▶ DATASET RECORDS

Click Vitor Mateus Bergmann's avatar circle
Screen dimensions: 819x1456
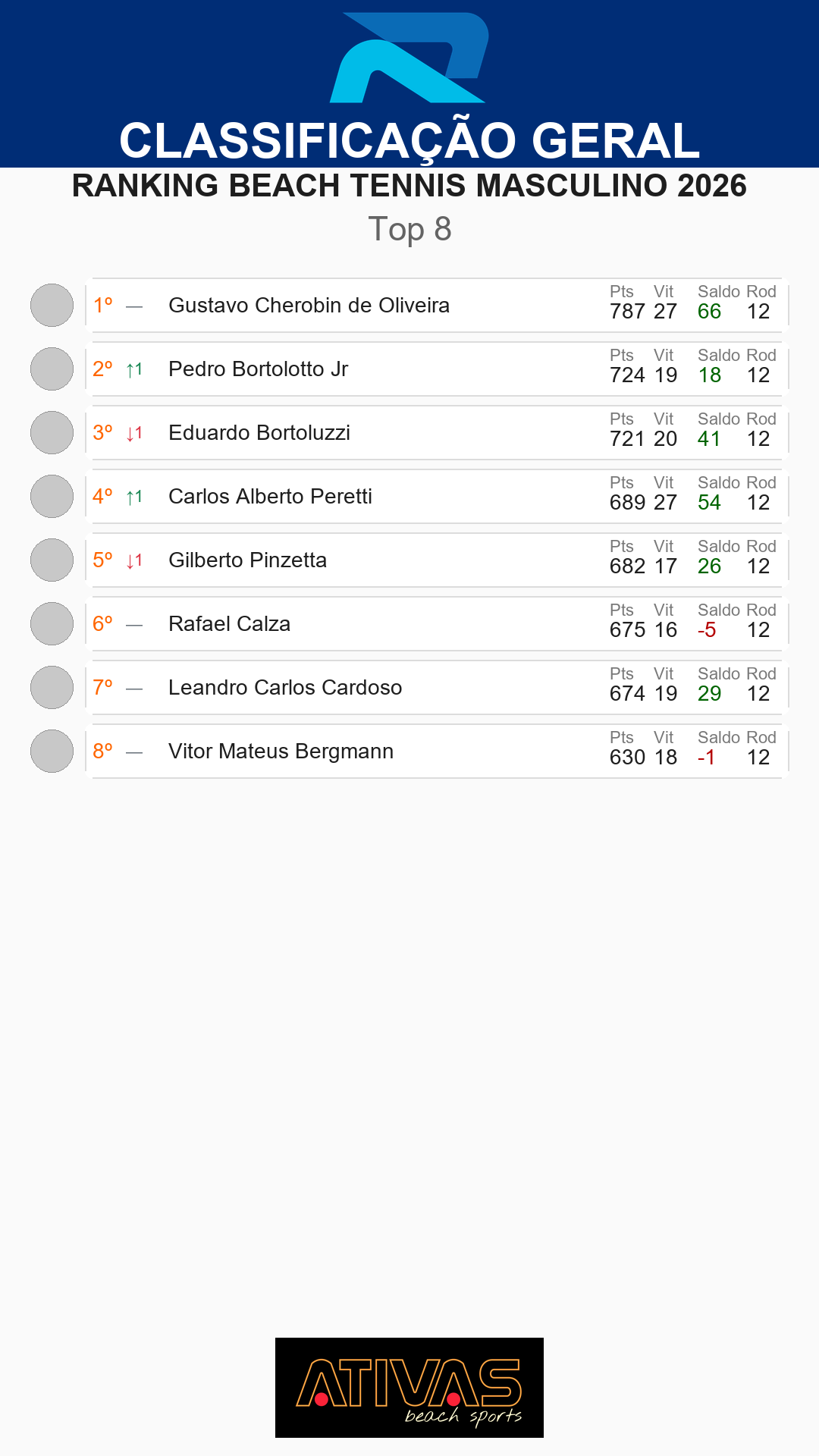pyautogui.click(x=52, y=752)
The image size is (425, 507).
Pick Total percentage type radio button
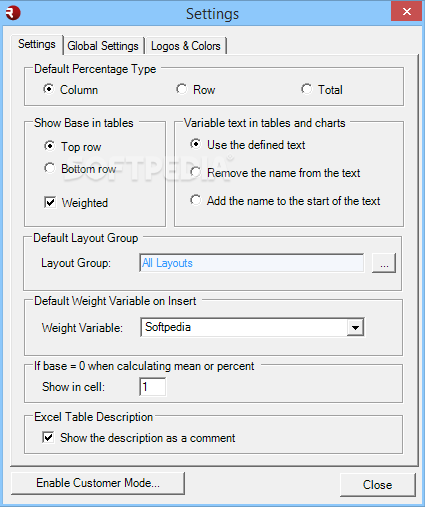click(x=306, y=89)

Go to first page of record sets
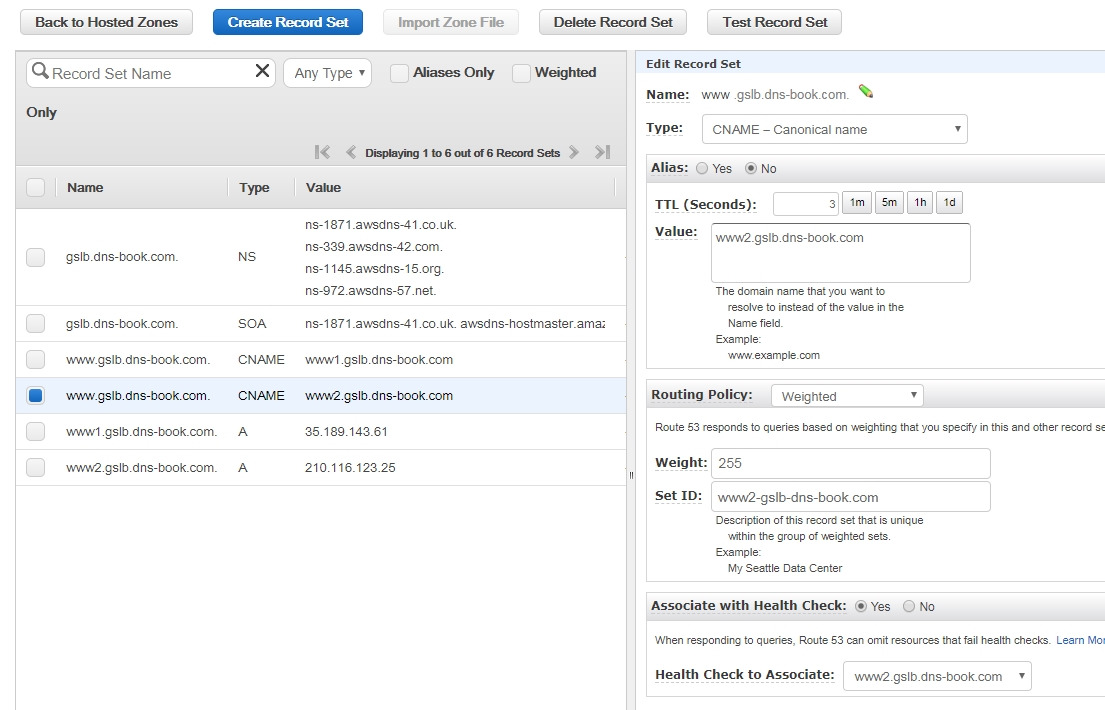(322, 152)
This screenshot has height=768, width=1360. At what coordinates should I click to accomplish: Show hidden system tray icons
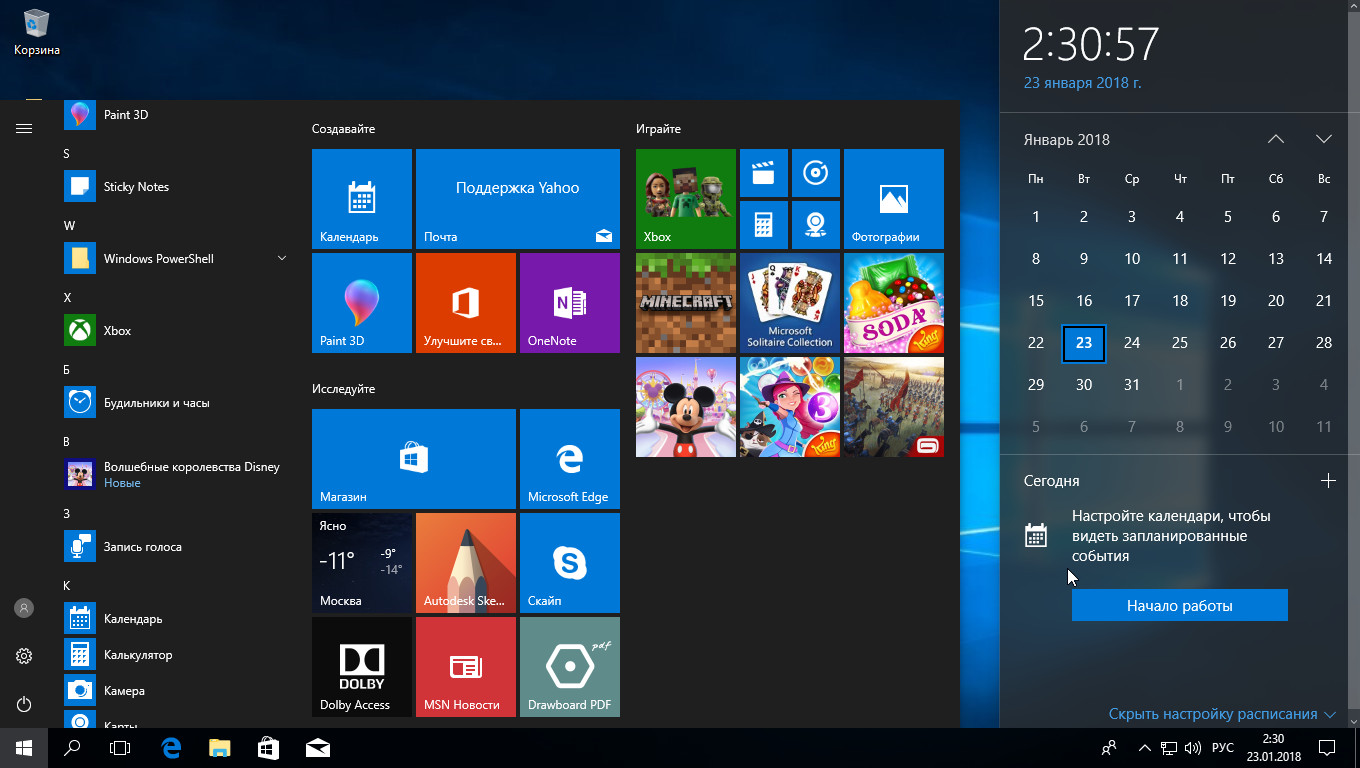coord(1144,747)
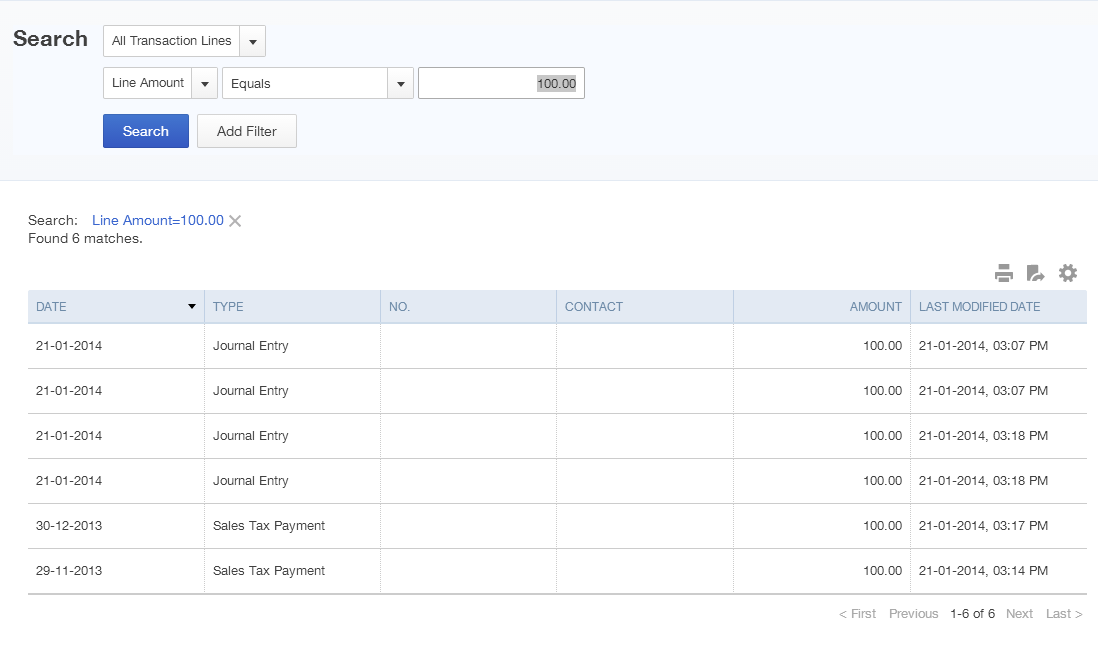Go to the Next page of results
Image resolution: width=1098 pixels, height=652 pixels.
1019,614
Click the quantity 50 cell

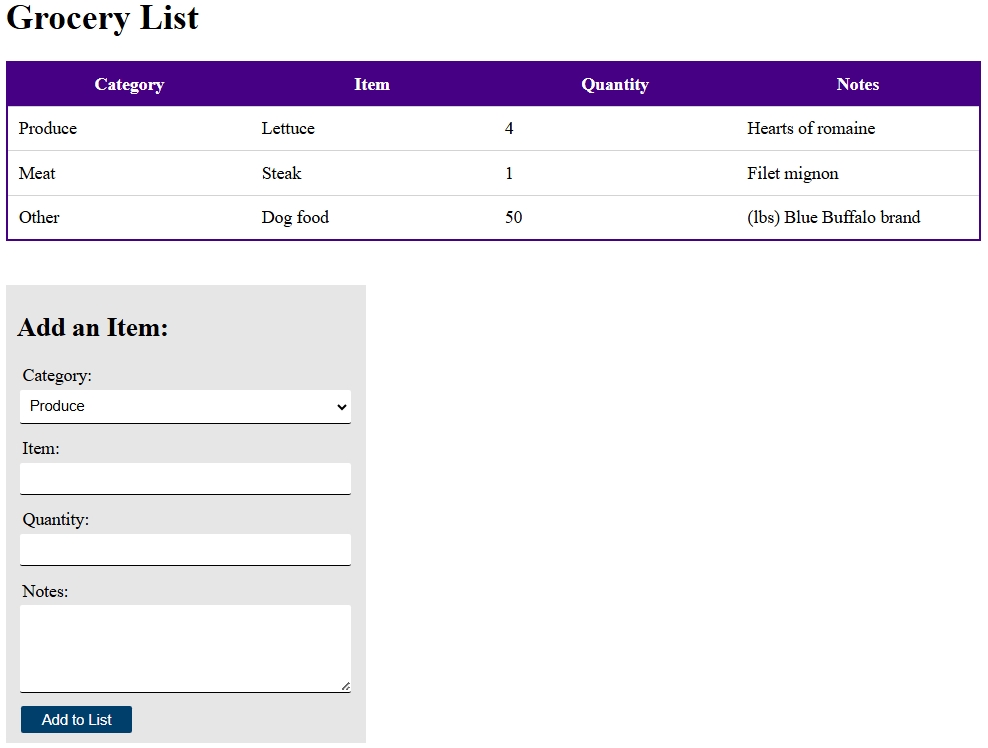(513, 218)
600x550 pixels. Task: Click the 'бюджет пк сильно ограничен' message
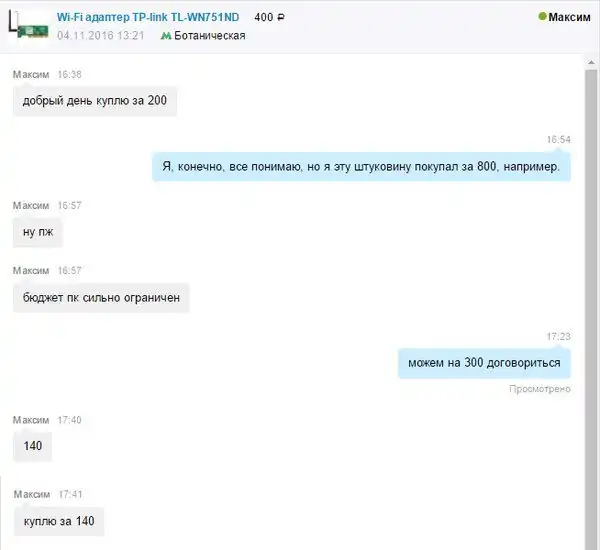pos(101,298)
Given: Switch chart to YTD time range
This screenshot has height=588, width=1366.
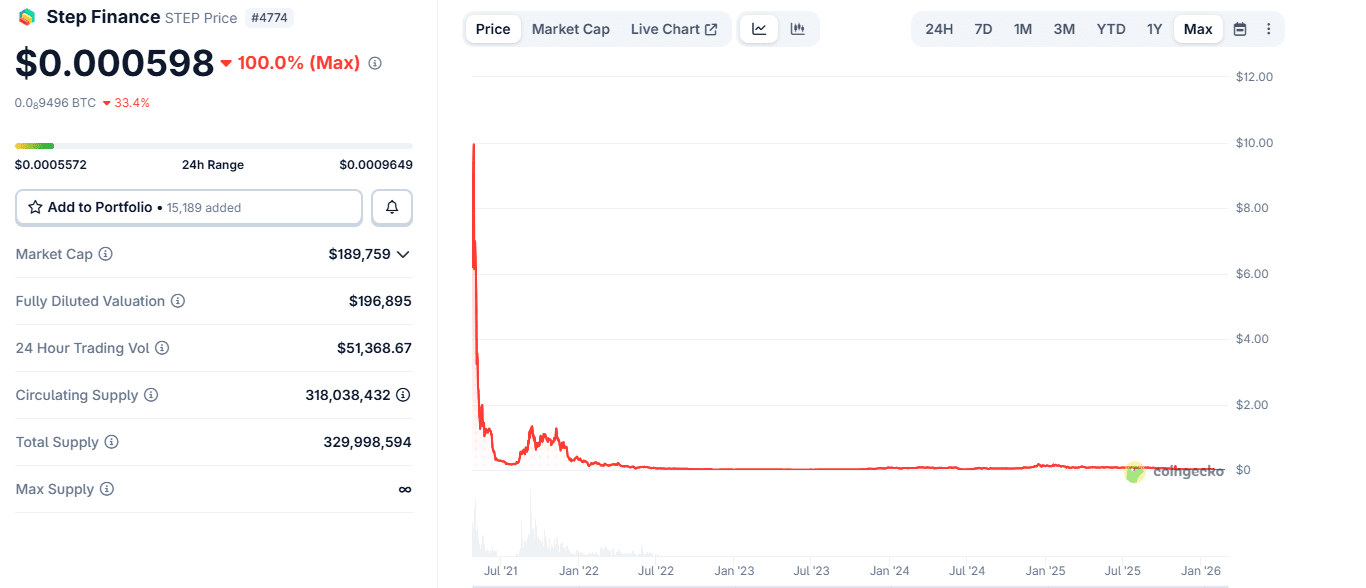Looking at the screenshot, I should [x=1110, y=29].
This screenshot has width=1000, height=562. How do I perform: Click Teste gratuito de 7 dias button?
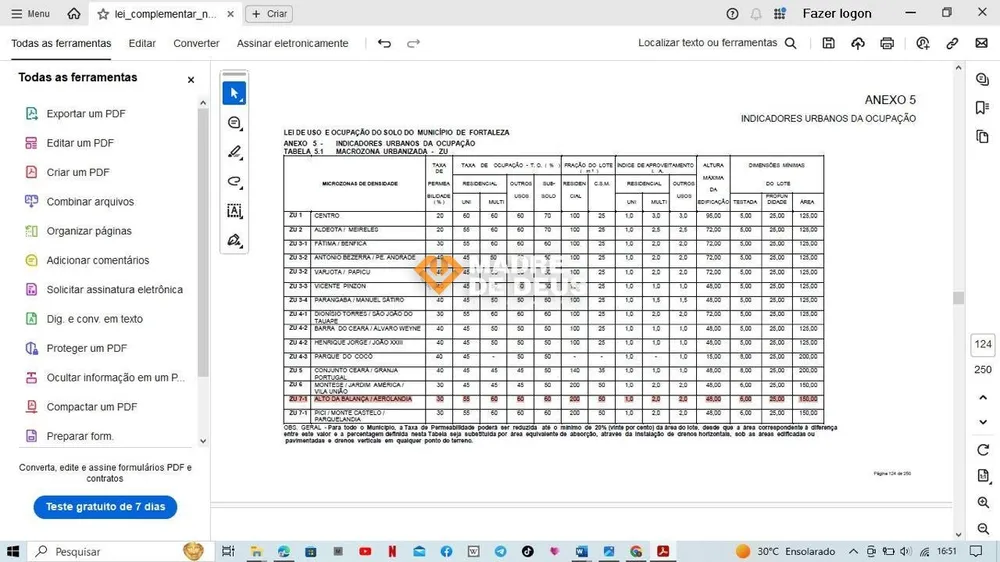pyautogui.click(x=105, y=507)
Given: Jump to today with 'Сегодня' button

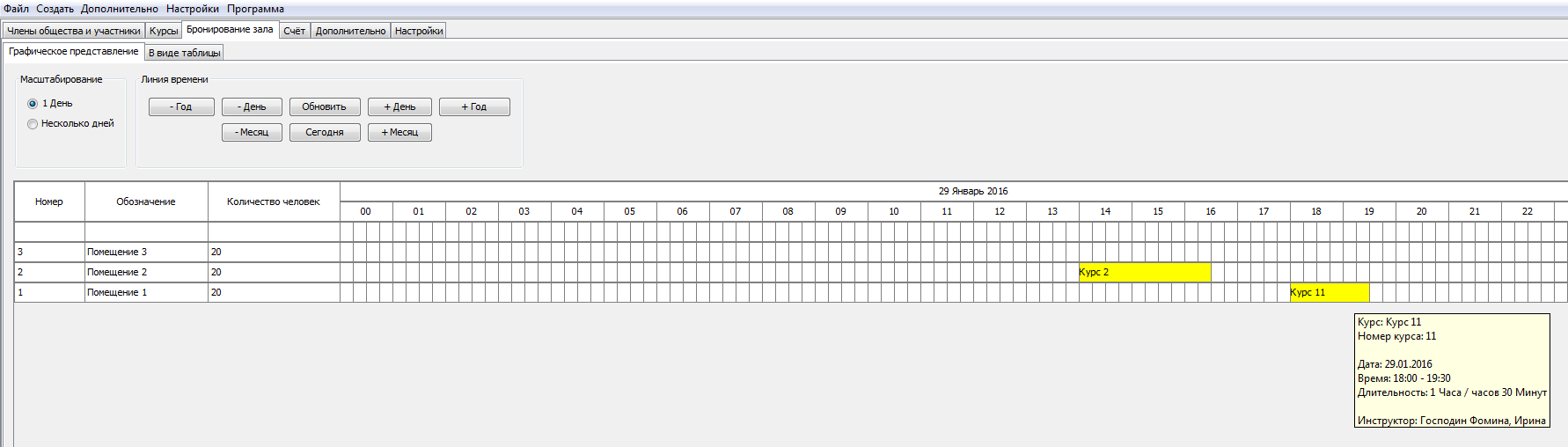Looking at the screenshot, I should coord(325,133).
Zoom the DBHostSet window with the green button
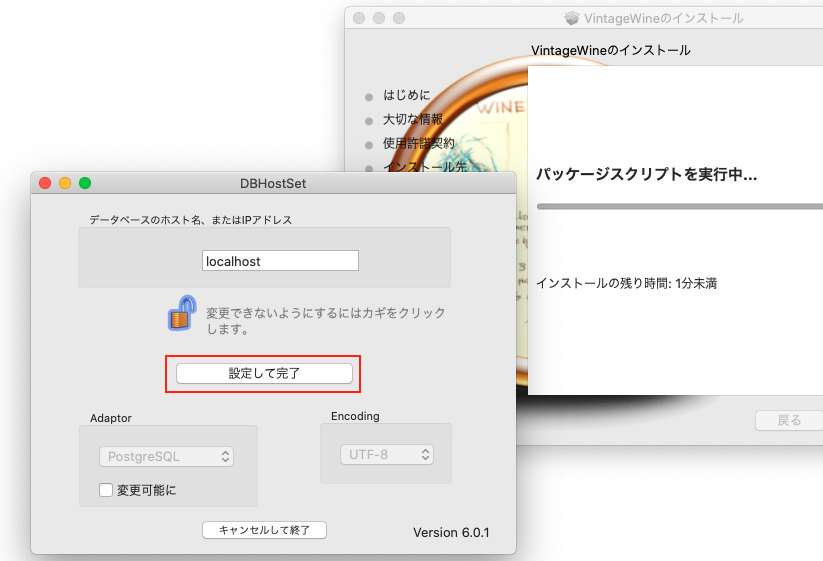Viewport: 823px width, 561px height. 85,183
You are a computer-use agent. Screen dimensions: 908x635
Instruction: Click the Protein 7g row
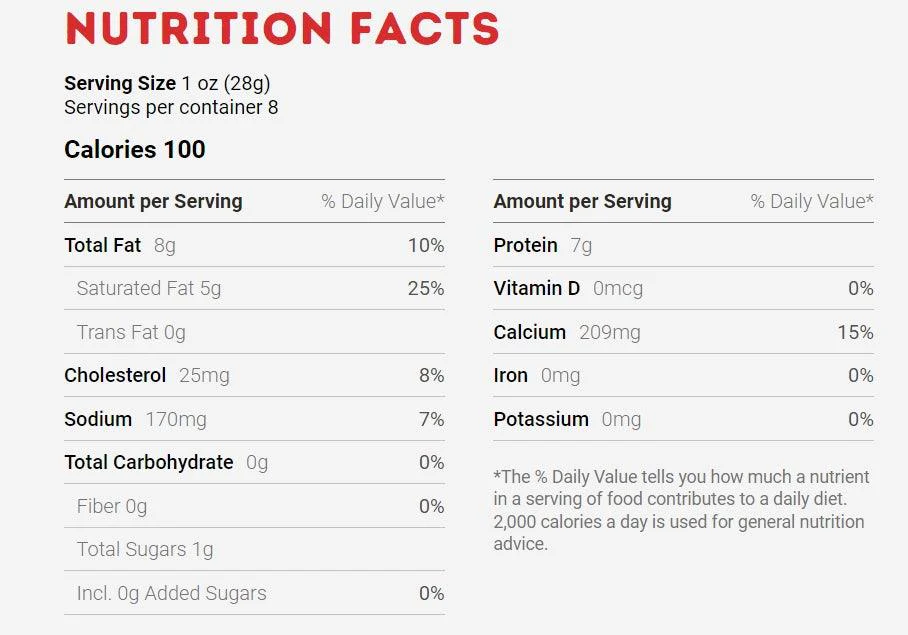pos(683,245)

▶ PROBLEM STATEMENT
All of the material above should be output exactly, with the pictures left behind.

▶ ANSWER TO THIS PROBLEM
Click Vitor Mateus Bergmann's avatar circle
Screen dimensions: 819x1456
pyautogui.click(x=52, y=752)
The image size is (425, 507).
Pick Total percentage type radio button
click(x=306, y=89)

Go to first page of record sets
(322, 152)
This screenshot has height=768, width=1360. At what coordinates should I click to accomplish: Show hidden system tray icons
coord(1144,747)
Go to the Next page of results
Image resolution: width=1098 pixels, height=652 pixels.
1019,614
Click the quantity 50 cell

(513, 218)
600x550 pixels. Task: Click the 'бюджет пк сильно ограничен' message
pos(101,298)
Given: Switch chart to YTD time range
This screenshot has height=588, width=1366.
Looking at the screenshot, I should [x=1110, y=29].
This screenshot has width=1000, height=562. How do I perform: Click Teste gratuito de 7 dias button?
pyautogui.click(x=105, y=507)
Given: Jump to today with 'Сегодня' button

Looking at the screenshot, I should coord(325,133).
Zoom the DBHostSet window with the green button
Viewport: 823px width, 561px height. 85,183
You are a computer-use agent. Screen dimensions: 908x635
Instruction: Click the Protein 7g row
pos(683,245)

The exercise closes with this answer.